Teenage Blob m’a plu. Il a plusieurs qualités auxquelles je suis sensible : il est court, il tente quelque chose d’original, il est drôle… Alors pourquoi plus j’y repense, plus la contrariété remplace la joie ?
Ce n’est pas vraiment un jeu que Teenage Blob propose. Il est présenté comme un split, cette tradition du milieu indé où deux groupes partagent un album, chacun occupant par exemple un côté d’une cassette. On a donc un EP, 6 musiques par le groupe de rock des Superweaks, illustrées sous forme de jeux par la Team Lazerbeam (qui se qualifie d’ailleurs de « game band », un groupe de jeu). On y joue un blob adolescent qui se prépare pour sa soirée à un concert des Superweaks. Après s’être modelé•e pour prendre forme humaine, iel va récolter de l’argent par des petits boulots variés, afin de s’offrir de quoi resplendir au concert et peut-être même avoir de quoi s’y acheter un t-shirt de son groupe favori. L’histoire se déroule ainsi grâce à quelques mini-jeux sur fond musical.
L’expérience a un look sympa, avec un style fanzine (une édition du jeu en contient un, justement). Les jeux fonctionnent plutôt bien avec la musique, les évènements étant synchronisés avec l’audio. On a l’impression d’être dans un clip interactif, et le terme est peut-être plus adapté, certains mini-jeux (appelés « piste » ici, c’est avant tout de la musique) étant plus proches de l’histoire interactive ou du diorama que du jeu pur et dur. Les jeux sont divertissants, la musique rock et le style BD amateur des visuels renvoient à une époque plus simple, et les touches d’humour finissent de transformer le tout en une expérience joyeuse.
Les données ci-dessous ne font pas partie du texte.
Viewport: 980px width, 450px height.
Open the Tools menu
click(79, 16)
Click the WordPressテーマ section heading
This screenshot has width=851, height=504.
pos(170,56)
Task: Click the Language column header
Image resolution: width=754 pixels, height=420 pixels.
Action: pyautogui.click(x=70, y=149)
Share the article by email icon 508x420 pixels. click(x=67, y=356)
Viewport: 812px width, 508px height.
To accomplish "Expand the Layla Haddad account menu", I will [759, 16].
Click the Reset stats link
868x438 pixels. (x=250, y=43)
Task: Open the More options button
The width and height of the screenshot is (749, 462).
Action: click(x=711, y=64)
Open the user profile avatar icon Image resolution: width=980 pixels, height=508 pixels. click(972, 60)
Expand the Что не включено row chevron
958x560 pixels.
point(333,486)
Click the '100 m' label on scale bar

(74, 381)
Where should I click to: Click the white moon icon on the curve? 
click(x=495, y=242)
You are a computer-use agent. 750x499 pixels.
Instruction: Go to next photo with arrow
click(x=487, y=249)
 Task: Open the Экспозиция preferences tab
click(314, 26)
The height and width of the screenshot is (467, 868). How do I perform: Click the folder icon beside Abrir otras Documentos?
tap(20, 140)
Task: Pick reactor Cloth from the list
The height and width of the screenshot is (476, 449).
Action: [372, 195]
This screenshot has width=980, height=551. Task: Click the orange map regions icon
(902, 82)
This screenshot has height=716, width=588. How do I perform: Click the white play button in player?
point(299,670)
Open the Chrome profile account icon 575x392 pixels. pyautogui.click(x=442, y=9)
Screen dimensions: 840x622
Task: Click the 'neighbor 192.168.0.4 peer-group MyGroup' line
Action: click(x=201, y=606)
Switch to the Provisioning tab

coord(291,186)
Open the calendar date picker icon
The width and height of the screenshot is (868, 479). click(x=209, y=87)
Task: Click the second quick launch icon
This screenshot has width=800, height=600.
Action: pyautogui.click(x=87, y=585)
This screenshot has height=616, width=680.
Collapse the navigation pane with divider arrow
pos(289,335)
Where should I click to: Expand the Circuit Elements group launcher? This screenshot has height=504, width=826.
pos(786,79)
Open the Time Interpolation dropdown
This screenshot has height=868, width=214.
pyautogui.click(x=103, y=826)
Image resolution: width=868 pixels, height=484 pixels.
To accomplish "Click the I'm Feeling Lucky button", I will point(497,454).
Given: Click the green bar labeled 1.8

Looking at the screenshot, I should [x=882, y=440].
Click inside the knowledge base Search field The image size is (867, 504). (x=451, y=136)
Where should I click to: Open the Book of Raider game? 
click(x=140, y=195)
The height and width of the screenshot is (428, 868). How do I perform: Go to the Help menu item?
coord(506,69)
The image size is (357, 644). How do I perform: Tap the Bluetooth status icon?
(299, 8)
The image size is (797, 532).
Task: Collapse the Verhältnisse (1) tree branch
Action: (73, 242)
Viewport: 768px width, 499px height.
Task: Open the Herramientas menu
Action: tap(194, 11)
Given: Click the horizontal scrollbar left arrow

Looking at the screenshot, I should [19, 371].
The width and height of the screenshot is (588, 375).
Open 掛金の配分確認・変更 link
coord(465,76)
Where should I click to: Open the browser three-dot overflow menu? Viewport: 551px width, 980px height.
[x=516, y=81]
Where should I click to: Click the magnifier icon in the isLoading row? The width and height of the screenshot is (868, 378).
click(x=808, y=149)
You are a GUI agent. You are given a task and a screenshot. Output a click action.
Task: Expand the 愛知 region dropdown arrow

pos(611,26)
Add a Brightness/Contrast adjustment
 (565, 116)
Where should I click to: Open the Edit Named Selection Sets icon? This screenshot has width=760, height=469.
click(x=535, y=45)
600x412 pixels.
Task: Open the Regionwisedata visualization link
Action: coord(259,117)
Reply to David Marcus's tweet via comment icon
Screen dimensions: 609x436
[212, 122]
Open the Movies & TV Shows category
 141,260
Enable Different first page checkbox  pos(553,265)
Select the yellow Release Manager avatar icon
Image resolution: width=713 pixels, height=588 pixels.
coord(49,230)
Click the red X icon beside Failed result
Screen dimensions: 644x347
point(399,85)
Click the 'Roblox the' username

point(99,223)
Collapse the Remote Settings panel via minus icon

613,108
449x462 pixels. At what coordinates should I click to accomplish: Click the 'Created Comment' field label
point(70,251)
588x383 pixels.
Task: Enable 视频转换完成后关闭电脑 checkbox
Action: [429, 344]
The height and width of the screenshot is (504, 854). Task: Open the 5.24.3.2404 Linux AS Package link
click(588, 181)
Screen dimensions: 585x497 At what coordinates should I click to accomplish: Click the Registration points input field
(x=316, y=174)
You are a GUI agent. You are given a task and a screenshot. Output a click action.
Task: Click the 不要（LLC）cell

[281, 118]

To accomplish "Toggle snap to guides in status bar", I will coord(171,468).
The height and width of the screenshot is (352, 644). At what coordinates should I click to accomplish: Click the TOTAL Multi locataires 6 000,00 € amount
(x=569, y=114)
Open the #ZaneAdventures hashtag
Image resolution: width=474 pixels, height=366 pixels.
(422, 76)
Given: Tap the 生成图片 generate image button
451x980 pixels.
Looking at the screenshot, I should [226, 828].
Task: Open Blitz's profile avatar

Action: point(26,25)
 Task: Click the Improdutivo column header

Malheureusement, l’expérience n’est pas parfaite. Tout le monde ne peut pas s’accorder quand il faut décider quelle est la meilleure chanson de l’EP, mais la qualité des mini-jeux est clairement inégale. Déjà car, comme mentionné plus haut, certains n’en sont pas vraiment. Le premier, par exemple, raconte le début de l’histoire. On y choisit des dialogues, habille notre blob… Pas de jeu à proprement parler. Mais il serait hypocrite de critiquer ce choix, n’ayant personnellement travaillé presque que sur des jeux narratifs. Et de toute façon ça fonctionne très bien.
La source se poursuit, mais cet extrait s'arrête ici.